The Rust Specification will be a publicly accessible document, similar to all other Rust documentation (and with the same licensing terms). The text will be written in English and will only use technical terms that are defined within the specification itself or that have clear definitions in a freely available online dictionary.
Individual items in the specification can each be referenced and named: not just in hyperlinks, but also in human text (e.g. "[syntax.patterns.arm.5]"). When possible, these names/references to items should persist across versions of the specification.
Iterations of the specification should include renderings that highlight the differences between versions. (See e.g. Ada Reference Manual.)
The Rust specification will be maintained in a format that encourages volunteer contribution, even if the specification team expects to have to reauthor each contribution in order to maintain a consistent voice for the specification.
While completeness and correctness are the primary priority, we will try our best to make the specification as accessible as possible. Ideally, any Rust programmer should be able to dive in and find the answer to any language question they might have, without the need to ask a "language lawyer" who is already deeply familiar with the document.
Rust releases will proceed independently of the specification approval process.
If a specification has not been approved for a given release, then the release will go out without an associated specification. (We might still decide to deliver a specification associated with a given release at a later time, however.)
This is by design. The specification effort must not add new hurdles for the project to overcome in order to meet its existing obligations, such as the 6-week release cadence.

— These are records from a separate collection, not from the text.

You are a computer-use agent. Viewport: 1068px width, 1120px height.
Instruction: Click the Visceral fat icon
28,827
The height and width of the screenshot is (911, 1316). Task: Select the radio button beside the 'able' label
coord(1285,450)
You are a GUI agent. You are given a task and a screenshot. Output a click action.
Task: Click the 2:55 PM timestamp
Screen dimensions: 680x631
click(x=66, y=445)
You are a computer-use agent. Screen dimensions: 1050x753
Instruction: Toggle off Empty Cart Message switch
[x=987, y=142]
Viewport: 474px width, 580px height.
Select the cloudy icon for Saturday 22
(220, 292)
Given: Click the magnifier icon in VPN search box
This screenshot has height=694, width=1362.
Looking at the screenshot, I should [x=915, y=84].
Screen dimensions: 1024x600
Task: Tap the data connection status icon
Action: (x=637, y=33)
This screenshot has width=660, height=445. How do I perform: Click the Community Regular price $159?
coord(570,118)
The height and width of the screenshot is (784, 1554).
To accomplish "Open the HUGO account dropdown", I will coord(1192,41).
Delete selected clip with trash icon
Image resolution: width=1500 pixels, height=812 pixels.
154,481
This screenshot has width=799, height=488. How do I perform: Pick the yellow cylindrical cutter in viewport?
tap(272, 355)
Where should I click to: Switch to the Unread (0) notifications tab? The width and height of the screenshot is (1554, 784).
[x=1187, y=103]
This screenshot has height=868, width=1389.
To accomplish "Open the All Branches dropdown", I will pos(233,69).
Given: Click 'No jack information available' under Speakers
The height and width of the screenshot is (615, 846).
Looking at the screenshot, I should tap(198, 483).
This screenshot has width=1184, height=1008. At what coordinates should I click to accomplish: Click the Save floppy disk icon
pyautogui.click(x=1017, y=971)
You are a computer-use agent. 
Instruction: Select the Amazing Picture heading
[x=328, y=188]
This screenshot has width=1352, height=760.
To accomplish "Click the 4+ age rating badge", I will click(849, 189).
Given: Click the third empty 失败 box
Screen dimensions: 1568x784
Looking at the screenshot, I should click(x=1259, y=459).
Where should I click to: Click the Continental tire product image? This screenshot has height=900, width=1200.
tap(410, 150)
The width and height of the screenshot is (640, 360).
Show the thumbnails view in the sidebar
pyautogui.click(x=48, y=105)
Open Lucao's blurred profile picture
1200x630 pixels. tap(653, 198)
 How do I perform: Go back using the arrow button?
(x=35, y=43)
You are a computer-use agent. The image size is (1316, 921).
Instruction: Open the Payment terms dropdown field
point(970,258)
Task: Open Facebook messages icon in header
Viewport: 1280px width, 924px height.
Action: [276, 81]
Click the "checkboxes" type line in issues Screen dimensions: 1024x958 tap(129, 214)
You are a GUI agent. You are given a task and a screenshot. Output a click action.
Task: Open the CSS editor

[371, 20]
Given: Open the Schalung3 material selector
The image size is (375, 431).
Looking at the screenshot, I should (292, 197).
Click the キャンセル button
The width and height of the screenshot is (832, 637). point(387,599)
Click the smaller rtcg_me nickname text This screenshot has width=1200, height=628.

Our aspiration is that we will eventually reach a point where delivering an updated specification is automatic and can be done according to the project's 6-week release cadence. But, for the short and medium term, we want to have the freedom to lag behind that 6-week release cadence. The ability to lag behind the Rust release schedule may be especially useful when the specification team is incrementally adding new content for previously unaddressed areas, or significantly narrowing the prescriptive bounds in the current version of the specification.
While the specification development process will not block releases, changes to language features should be coupled with relevant updates to the specification. Once we have begun publishing a specification coupled to specific releases, then changes to the language features that are documented in the current specification cannot be stabilized without a corresponding pull request approved by the specification team to the current draft specification. Changes to language features that are not documented in the specification can be stabilized without an update to the specification, but require a specification team member's acknowledgement that the corresponding feature is undocumented.
By enforcing this rule that new features must be part of the specification before they are stabilized, we will hopefully eliminate the main source of potential lag between the specification and the Rust release.
Now that we have taken the initial steps of selecting an editor, forming the initial team, and documenting our vision in this blog post, the next steps are:
- Setting up a regular meeting schedule for the team.
- Establishing the list of stakeholders.
- Making a first "demo product", to be reviewed by the stakeholders. That is, setting up our tooling and picking a small slice of Rust to fully document (including cross references, etc.), to give an accurate first impression of what the full specification will look like.